The definitive essay which researched the very subject of copyrighting choreography and lamenting the dearth of solid case law/directive in this field was written by Julie Van Camp in 1994. Called Copyright of Choreographic Works, she gives a well-researched history of the institution of a choreography copyright, the implications, and the specific and distinct accompanying documentation where congress intended to not include “social and recreational dances”!
Let’s make that nice and big:
Choreography Copyright was not intended to cover social and recreational dances.
Here are some additional excellent discussions/coverage of the whole idea of choreography and copyright, and this electric slide case, a lot of which was discussed well before the EFF got involved:
- The Strange Case of Edward Einhorn v. Mergatroyd Productions by Nancy McClernan which gives a (one-sided) overview of the 2005 lawsuit. (archive)
- The other side, Edward Einhorn, wrote his own essay, A Case for the Stage Director’s Copyright (archive). In this and the previous case, the issue at hand is the blocking of stage directions across an entire play, and not a specific, multi-step dance move.
- Choreography and Alternatives to Copyright by William Patry. Mostly talks about how choreographers tend to sort these problems out internally in tight-knit communities. (archive)
But why listen to me? The EFF itself, a month after Schultz indicated that Silver had a case, registered a complaint on March 1st in which they claimed he had no case:
15. Upon information and belief, the Sublevel 3 Video does not infringe any copyright
owned by Silver due to Silver’s failure to properly register his copyright, the uncopyrightability of
the “Electric Slide” dance steps, the lack of similarity between the Silver Video and the Sublevel 3
Video, and/or the fact that any similarity between the two videos would be non-infringing selfevident
fair use under 17 U.S.C. – 107.
I happen to agree with this, strongly. The Electric Slide is a social dance, a small set of dance moves, composed of smaller obvious dance steps pushed together.

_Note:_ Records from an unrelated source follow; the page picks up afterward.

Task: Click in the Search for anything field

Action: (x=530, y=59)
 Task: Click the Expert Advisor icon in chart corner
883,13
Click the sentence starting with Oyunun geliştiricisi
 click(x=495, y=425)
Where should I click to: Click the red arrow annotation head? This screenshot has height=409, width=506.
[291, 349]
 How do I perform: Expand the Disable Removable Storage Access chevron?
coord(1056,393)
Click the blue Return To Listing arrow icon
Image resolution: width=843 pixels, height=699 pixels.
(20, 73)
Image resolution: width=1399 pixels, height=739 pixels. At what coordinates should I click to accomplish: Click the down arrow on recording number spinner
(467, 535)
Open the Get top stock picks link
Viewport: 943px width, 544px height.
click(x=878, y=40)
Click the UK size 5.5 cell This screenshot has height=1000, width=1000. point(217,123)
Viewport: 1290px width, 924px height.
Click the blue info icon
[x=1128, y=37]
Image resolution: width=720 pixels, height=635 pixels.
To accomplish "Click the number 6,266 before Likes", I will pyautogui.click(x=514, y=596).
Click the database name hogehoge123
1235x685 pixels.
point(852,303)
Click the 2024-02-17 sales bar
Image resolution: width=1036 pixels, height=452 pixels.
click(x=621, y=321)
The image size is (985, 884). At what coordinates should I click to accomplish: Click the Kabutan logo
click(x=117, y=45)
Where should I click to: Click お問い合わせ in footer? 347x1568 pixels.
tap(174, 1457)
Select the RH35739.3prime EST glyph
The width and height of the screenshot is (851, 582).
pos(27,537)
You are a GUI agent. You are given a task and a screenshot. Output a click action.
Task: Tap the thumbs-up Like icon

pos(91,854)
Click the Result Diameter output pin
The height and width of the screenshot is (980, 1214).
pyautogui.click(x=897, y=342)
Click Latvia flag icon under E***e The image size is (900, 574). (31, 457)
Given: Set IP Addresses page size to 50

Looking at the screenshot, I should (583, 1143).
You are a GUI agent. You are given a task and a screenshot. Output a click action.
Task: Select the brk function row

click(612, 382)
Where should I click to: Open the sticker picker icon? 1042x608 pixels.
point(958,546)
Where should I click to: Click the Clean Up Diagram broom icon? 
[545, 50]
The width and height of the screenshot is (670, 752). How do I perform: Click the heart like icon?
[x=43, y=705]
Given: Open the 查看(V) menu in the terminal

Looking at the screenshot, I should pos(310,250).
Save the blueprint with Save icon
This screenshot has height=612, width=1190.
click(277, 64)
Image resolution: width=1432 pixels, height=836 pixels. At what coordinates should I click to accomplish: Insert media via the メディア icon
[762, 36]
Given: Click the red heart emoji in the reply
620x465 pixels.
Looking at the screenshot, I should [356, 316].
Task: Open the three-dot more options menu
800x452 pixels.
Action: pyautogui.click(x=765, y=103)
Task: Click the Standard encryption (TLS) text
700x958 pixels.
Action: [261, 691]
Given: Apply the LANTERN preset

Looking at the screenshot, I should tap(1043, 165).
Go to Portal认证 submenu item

The fact that you can execute the entire move in less than 10 seconds falls under not just fair use, but well beneath any standard of “choreography” as intended in the law. This was an uncopyrightable dance, being used improperly in a takedown notification to YouTube and a bunch of other websites.
So what happened?
Creative Commons happened, as far as I could tell.
I don’t know who initiated settlement talks, but the fact that the request was then to put the dance into Creative Commons, likely (I’m guessing) portraying it as “You can still protect your dance, but people doing it for no commercial gain can still have fun”, tells me the EFF probably retorted after a mea culpa from Silver. I could be entirely wrong on this.
But for all the dearth of real case law surrounding the copyright of choreography, Creative Commons has even less. It’s rather untested in court, and certainly not as a methodology for copyrighting movement. I question whether it’s even possible to license any choreography under Creative Commons, let alone a 10 second dance.
So no, EFF, you messed up this one. You do good work, but you shoved this one through the door and came to an “amicable” solution which in fact implies a lot of bad ideas about copyright are valid. And they are not.
Therefore, unless I get the most amazing e-mail or communication ever that convinces me otherwise, I have to start practicing the Jason Scott Slide, pick out the right silly hat from my collection, and set up a sales page. I’ll let you know when that’s ready.
I’ve also decided which charity will get any cash that comes in from my Jason Scott Slide video sales: Childs’ Play, which provides books, toys and games for hospital-bound children around the world.
At least some good can come of this.